Ja, ich muss gestehen, dass, wenn man sich länger mit mir unterhält, irgendwann das Thema Reiten aufkommen wird. Ist halt einfach so. Denn immerhin betreibe ich ein Hobby, das extrem zeitintensiv und emotional ist. Mein Tagesplan ist geprägt vom Pferd, denn als ich das Reiten als Sport gewählt habe, musste ich lernen viel Verantwortung zu tragen. Verantwortung für ein Tier, dass mich braucht. Das soll jetzt nicht herzig und so rüberkommen, aber es ist Fakt: Das Pferd als Lauftier braucht Bewegung, Arbeit. Ich als Reiter muss dafür sorgen, dass es diesen Bedürfnisse nachkommen kann. Und es reicht einem Pferd niemals, wenn es ein Stündchen easy spazieren gehen kann. Auch steht das Pferd, wenn ich in den Stall komme nicht schon fixfertig parat, sodass ich mich nurnoch raufschwingen kann. Zuerst wird noch geputzt, gesattelt und gezäumt. Wiederum meine Aufgabe.

Hochgerechnet bin ich an einem normalen Tag unter der Woche mindestens drei Stunden im Stall. Muss ich mehr als ein Pferd reiten oder ins Training fahren, dann noch länger. Und das nach der Arbeit oder Uni. So gesehen stimmt es, dass wir Reiter viel im Stall „rumhängen“. Aber das gehört einfach dazu. Und ein Rumhängen ist es sowieso nicht. Die Arbeit mit dem Pferd und um das Pferd ist psychisch und physisch sehr anspruchsvoll.

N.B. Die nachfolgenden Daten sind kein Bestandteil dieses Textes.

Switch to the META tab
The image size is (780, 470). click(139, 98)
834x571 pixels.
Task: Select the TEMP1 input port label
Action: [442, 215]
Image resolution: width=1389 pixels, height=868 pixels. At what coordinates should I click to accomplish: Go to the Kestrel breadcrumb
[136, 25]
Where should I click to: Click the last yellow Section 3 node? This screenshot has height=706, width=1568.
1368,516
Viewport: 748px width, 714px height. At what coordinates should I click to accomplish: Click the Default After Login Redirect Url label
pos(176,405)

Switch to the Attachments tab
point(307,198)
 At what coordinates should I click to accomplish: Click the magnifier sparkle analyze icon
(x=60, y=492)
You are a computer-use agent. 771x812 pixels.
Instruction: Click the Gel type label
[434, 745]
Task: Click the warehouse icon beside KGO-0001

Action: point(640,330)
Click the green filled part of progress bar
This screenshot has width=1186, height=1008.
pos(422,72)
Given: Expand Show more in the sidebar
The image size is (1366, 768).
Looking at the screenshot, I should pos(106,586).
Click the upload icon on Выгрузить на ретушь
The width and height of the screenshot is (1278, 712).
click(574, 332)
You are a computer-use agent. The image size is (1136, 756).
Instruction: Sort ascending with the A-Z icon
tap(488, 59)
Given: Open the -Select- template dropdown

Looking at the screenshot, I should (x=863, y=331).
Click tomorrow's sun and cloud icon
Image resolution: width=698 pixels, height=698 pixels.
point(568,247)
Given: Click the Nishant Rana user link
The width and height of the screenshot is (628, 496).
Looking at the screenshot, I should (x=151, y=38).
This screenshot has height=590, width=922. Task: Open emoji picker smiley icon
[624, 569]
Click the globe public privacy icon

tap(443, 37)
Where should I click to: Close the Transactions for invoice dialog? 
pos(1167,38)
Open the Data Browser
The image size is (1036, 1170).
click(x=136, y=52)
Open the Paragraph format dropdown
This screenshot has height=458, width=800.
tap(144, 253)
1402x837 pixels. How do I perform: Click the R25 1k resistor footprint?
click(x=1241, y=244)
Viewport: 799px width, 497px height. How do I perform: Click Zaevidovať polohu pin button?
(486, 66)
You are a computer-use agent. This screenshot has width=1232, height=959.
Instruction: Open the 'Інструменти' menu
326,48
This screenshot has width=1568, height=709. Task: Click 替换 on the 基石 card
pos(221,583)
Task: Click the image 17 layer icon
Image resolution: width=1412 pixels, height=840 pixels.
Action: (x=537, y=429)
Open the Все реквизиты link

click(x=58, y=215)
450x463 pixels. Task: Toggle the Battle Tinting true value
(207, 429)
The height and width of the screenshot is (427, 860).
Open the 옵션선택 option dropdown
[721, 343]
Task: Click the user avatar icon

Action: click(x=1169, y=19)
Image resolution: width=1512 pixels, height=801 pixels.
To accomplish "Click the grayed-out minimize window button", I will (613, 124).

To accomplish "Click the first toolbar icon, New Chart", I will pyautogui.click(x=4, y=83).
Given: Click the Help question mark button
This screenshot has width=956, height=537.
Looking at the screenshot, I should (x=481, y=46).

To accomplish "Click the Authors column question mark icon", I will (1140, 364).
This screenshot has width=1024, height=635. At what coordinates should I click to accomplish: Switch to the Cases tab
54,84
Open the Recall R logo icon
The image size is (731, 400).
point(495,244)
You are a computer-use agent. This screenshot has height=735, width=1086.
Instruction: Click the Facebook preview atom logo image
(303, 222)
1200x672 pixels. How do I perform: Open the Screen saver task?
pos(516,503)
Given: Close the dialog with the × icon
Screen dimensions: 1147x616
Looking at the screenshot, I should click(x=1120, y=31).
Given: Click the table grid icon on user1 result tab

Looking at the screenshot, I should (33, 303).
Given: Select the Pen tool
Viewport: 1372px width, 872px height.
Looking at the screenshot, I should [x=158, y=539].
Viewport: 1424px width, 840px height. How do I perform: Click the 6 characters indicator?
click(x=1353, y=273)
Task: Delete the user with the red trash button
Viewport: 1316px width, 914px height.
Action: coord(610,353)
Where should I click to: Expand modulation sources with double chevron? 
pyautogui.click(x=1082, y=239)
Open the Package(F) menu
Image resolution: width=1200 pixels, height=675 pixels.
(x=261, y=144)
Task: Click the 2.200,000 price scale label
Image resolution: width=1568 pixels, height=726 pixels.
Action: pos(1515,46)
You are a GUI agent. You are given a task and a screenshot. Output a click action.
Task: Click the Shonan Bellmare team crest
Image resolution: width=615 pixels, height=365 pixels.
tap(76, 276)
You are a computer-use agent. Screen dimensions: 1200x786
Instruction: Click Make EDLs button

Ganz oft habe ich schon gehört: Bleib doch zuhause, du bist schon so müde. Die Pferde können einen Tag ohne dich auskommen. Auch das ist ein Punkt, den viele Nicht-Reiter meist nicht nachvollziehen können. Denn so einfach ist es nicht. Wenn man sich dazu entscheidet so ein Tier zu haben, sei es als das Eigen oder als  Reitbeteiligung, völlig egal, dann muss man ein immenses Stück Zeit dafür aufopfern. Wir Reiter haben eine Verpflichtung, und können diese nicht nach Lust und Laune wahrnehmen oder eben wieder nicht. Und ja, manchmal muss man sich wirklich überwinden, trotz einem langen Arbeitstag in den Stall zu fahren.

Obwohl ich voll zum Reiten stehe, versuche ich immer darauf zu achten in welcher Gesellschaft ich in welchem Mass vom Reiten und den Pferden erzähle. Denn nur auf’s Reiten reduziert werden will ich auch nicht. Ich habe noch viele andere Interessen, denen ich zwar nicht so stark nachgehe wie dem Reiten, aber auch diese kommen nicht zu kurz. Und eben, viele können die Leidenschaft für den Pferdesport sowieso nicht wirklich gut nachvollziehen. Aber das ist für mich okay. Ich könnte dafür nicht 90 Minuten lang einem Ball nachrennen. Oder zuschauen wie es andere tun.

Ich finde es schade, dass unser Hobby oft unterschätzt wird. Denn es ist wirklich kein Zuckerschlecken. Aber das, was wir den Pferden geben, bekommen wir in den meisten Fällen hundertfach zurück. Und das macht das Reiten so einzigartig und für mich zum schönsten Hobby überhaupt.